2. Construction of Algorithm

   Add a source \(s\) and a sink \(t\) to the original graph, endow the origin edges in \(E\) with capacities that \(+\infty\), and connect \(s\) with points with positive costs with the points' costs as capacities on them while \(t\) connects to those with negative costs with the minus points' costs as capacities on them, where \(+\infty\) is defined as any number greater or equal to \(\sum |w_i|\).

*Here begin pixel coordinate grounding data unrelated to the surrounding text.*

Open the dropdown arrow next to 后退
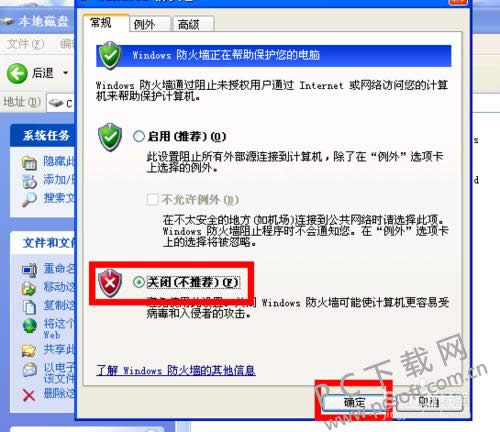Screen dimensions: 500x432 coord(66,73)
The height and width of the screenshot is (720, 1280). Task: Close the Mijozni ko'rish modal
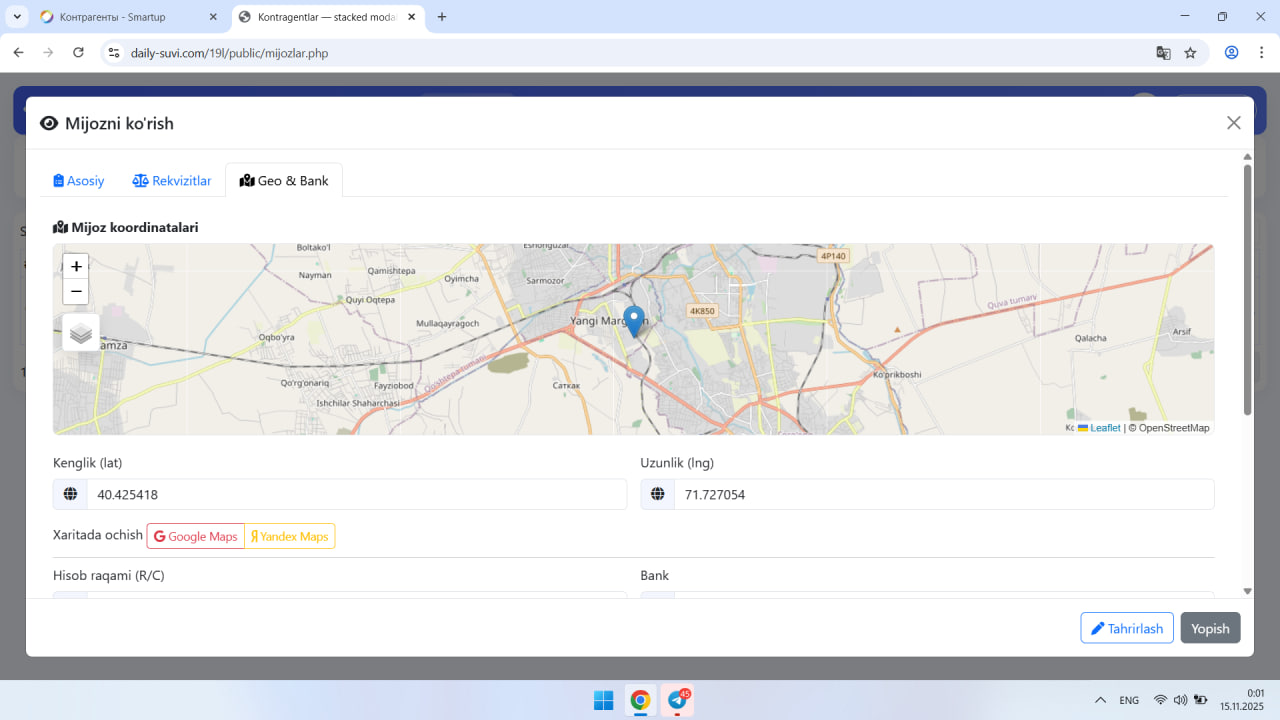(1233, 123)
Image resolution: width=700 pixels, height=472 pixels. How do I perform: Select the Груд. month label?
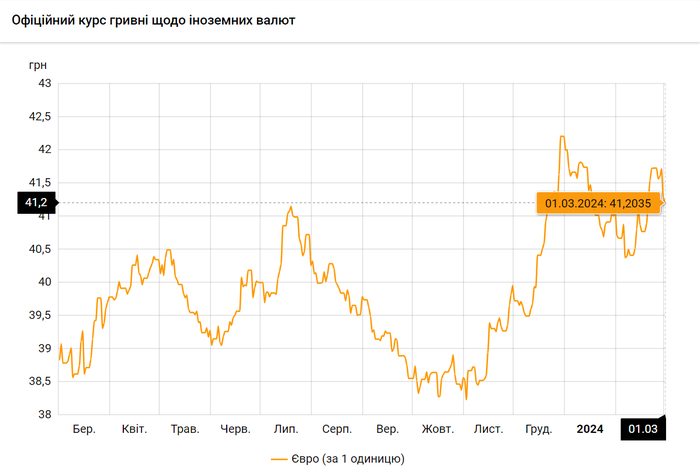[x=539, y=429]
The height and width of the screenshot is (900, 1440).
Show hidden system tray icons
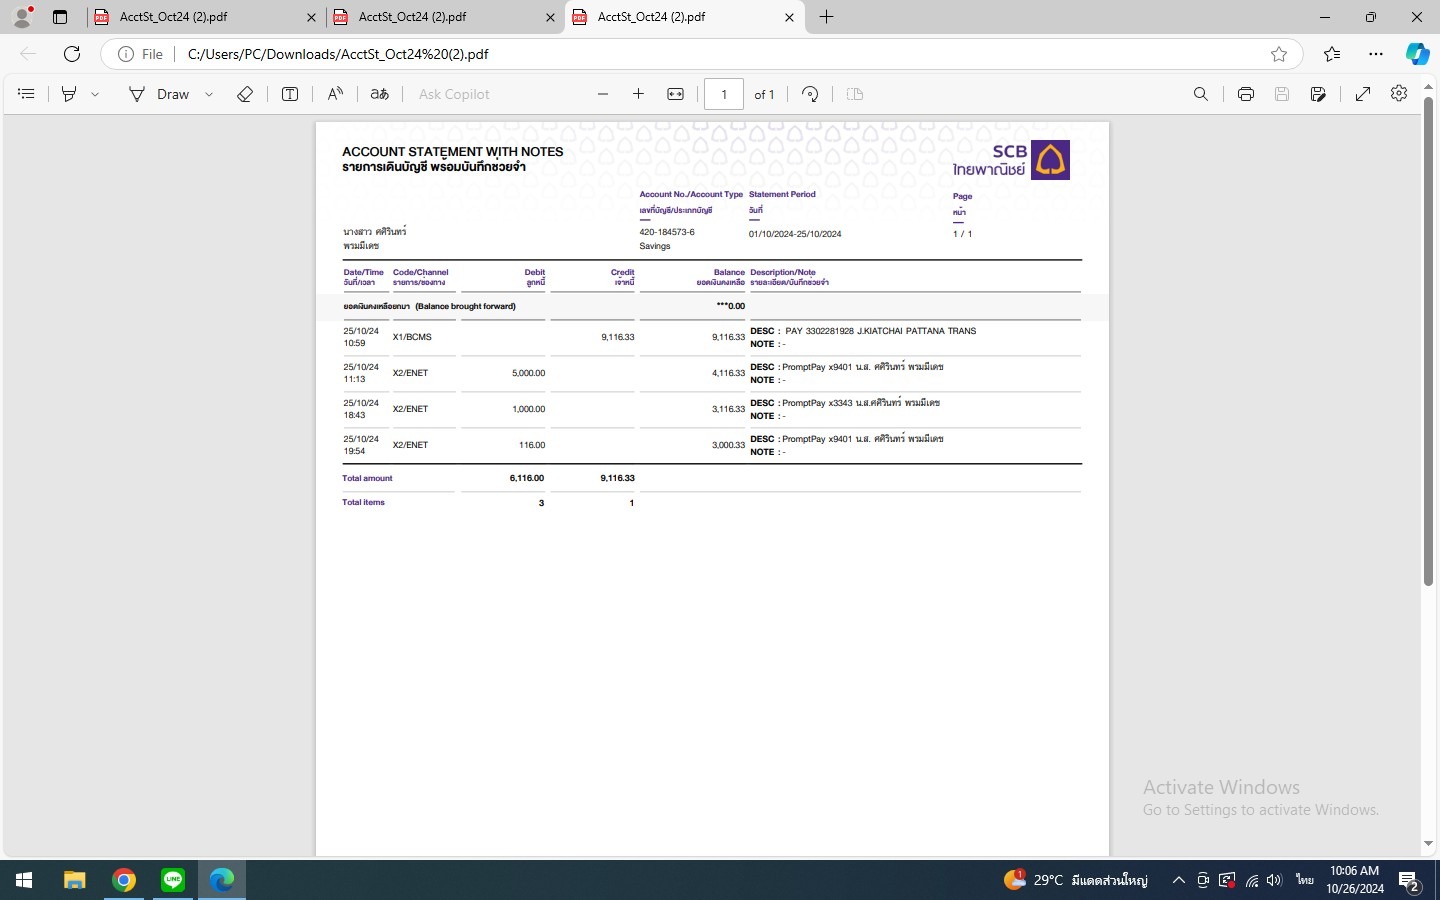pos(1178,880)
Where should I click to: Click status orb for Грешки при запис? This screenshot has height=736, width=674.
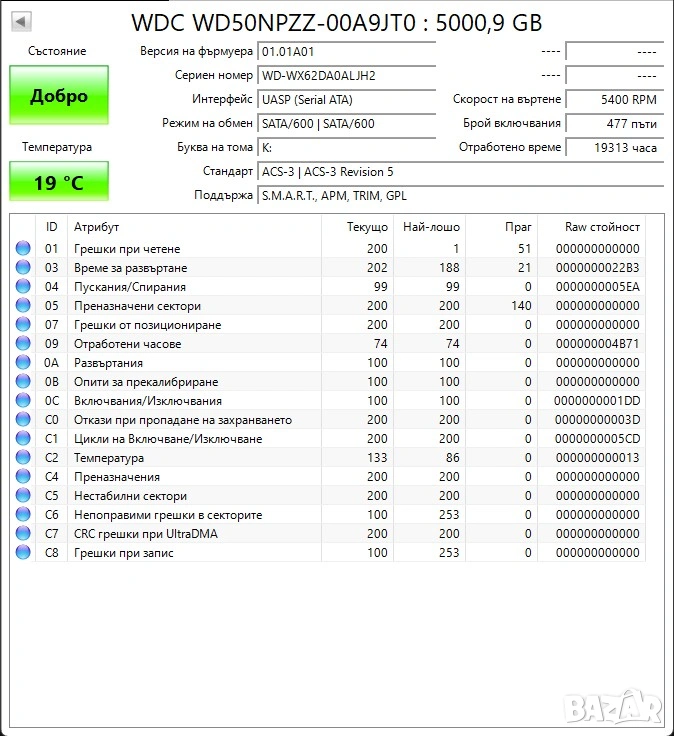click(23, 553)
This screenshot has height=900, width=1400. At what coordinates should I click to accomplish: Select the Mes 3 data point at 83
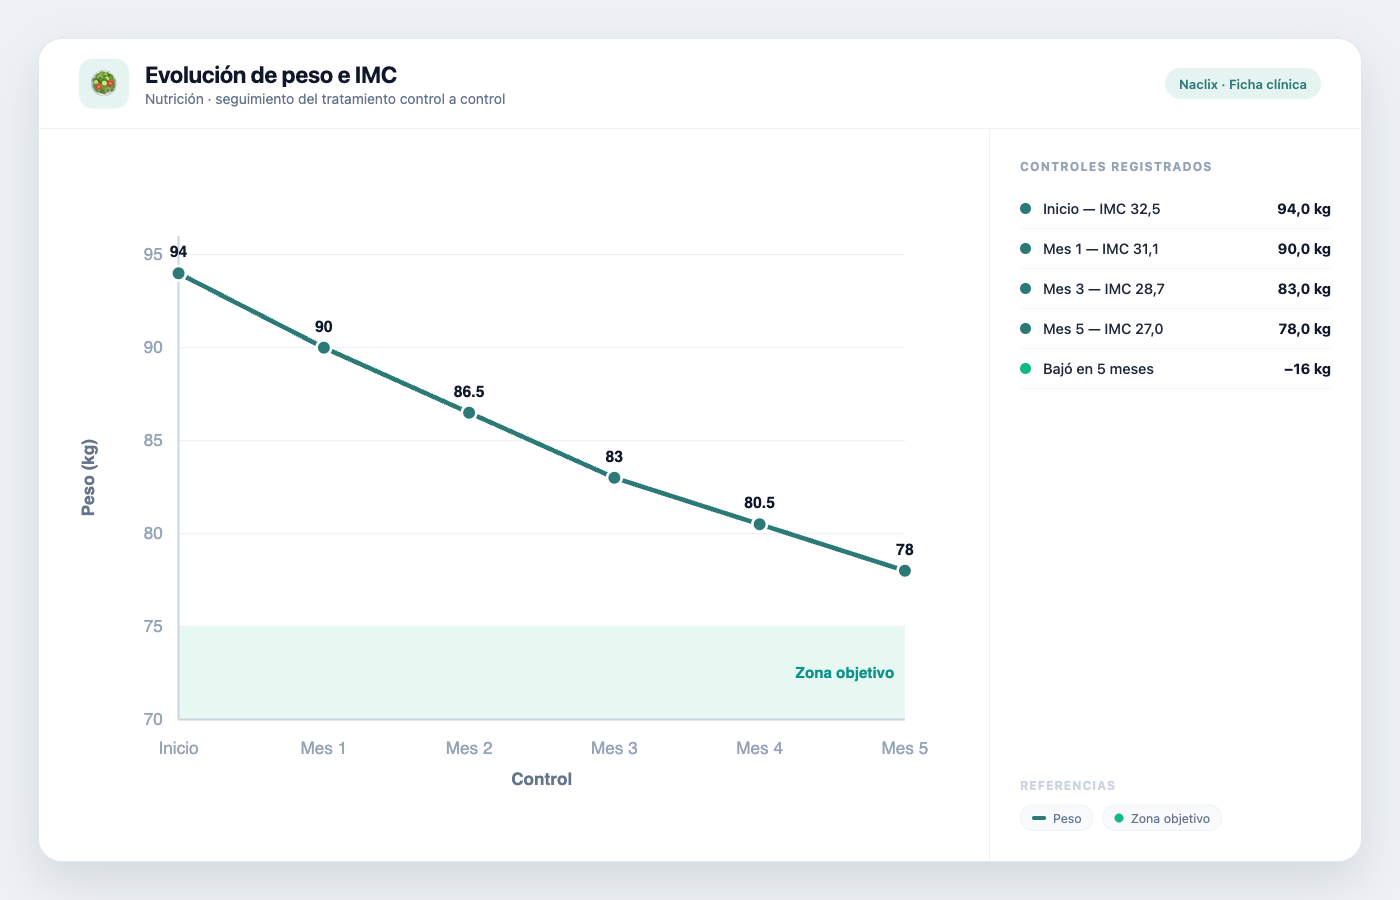tap(614, 478)
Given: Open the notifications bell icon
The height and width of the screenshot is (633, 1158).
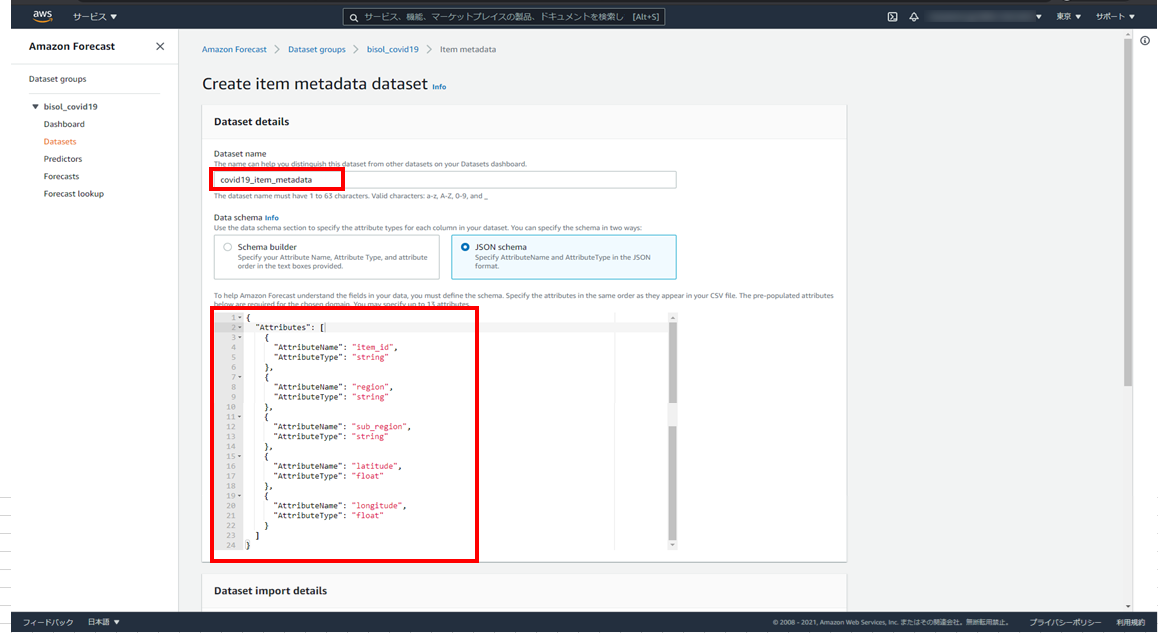Looking at the screenshot, I should click(914, 17).
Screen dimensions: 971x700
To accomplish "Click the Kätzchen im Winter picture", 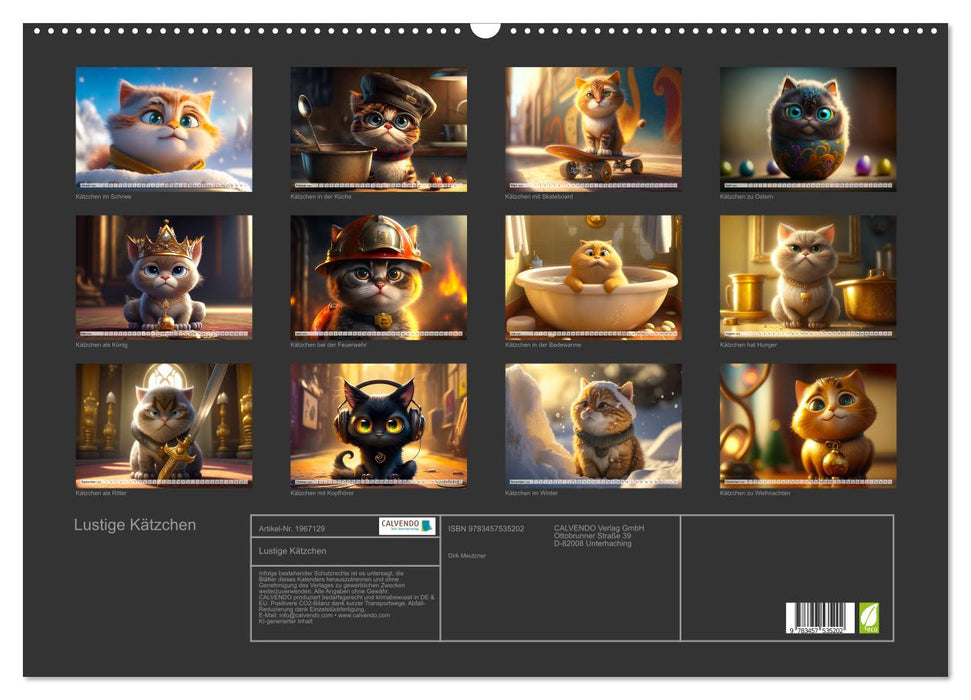I will click(x=593, y=425).
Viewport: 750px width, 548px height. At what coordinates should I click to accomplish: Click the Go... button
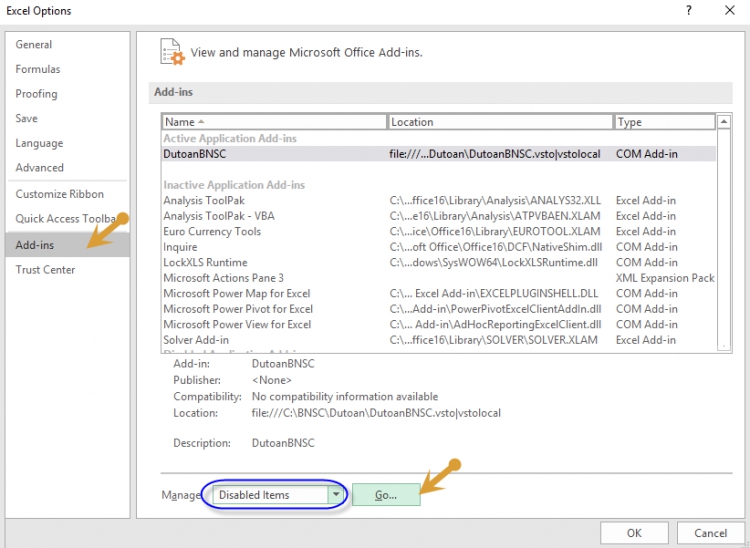click(386, 495)
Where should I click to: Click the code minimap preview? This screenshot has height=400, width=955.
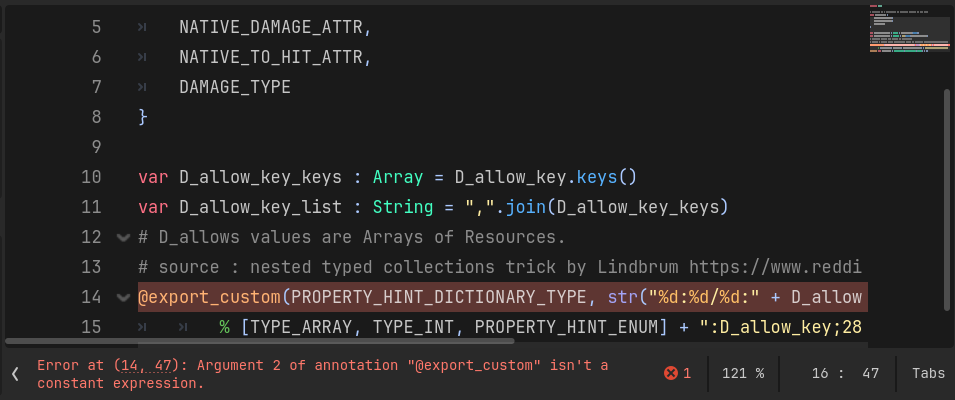click(908, 35)
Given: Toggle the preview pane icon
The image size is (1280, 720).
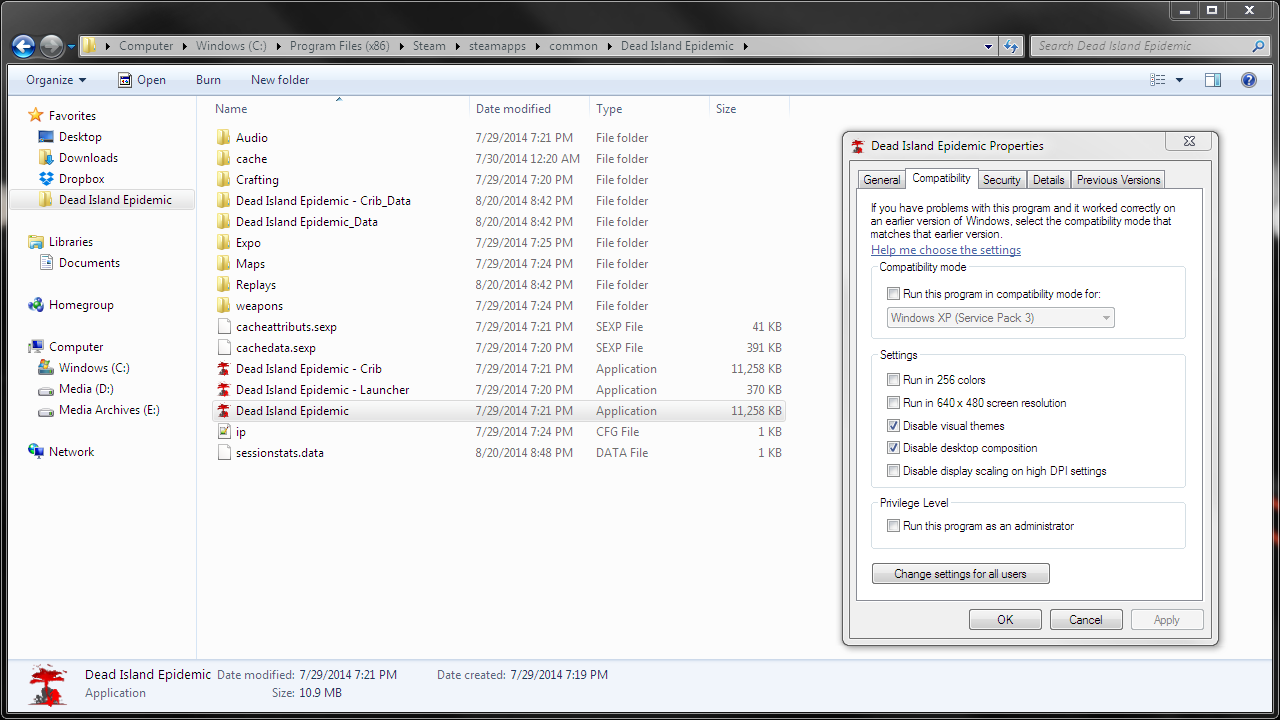Looking at the screenshot, I should pyautogui.click(x=1213, y=80).
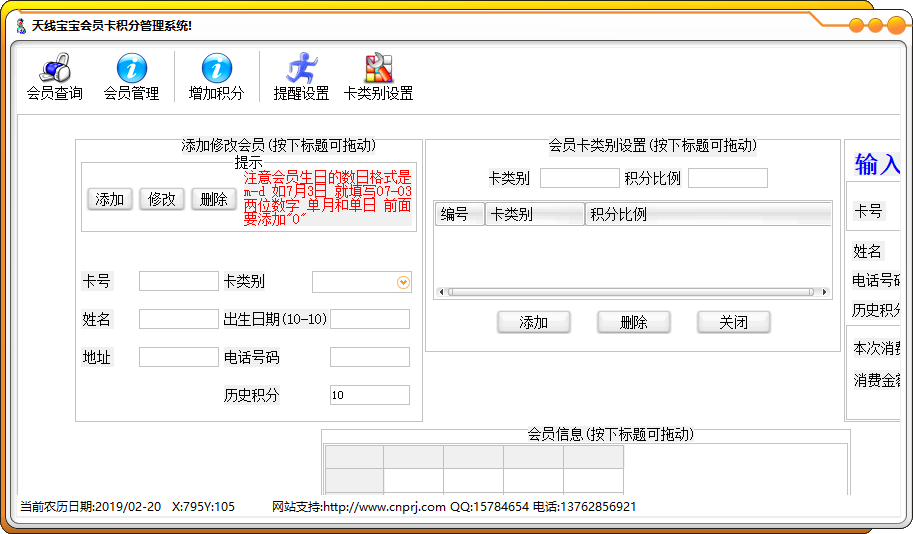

   More formally, as explained & illustrated:

\[V_N=V\cup\{s,t\} \\ E_N=E\cup\left\{\left<s,v\right>\mid v\in V,w_v\geqslant0\right\}\cup\left\{\left<v,t\right>\mid v\in V,w_v<0\right\} \\ \begin{cases} c(u,v)=+\infty,\left<u,v\right>\in E \\ \displaystyle c(s,v)=w_v,w_v\geqslant0 \\ \displaystyle c(v,t)=-w_v,w_v<0 \end{cases} \]

   Which make it easy to understand the answer would be \(\text{min-cut}(G_N=\{V_N,E_N\})\).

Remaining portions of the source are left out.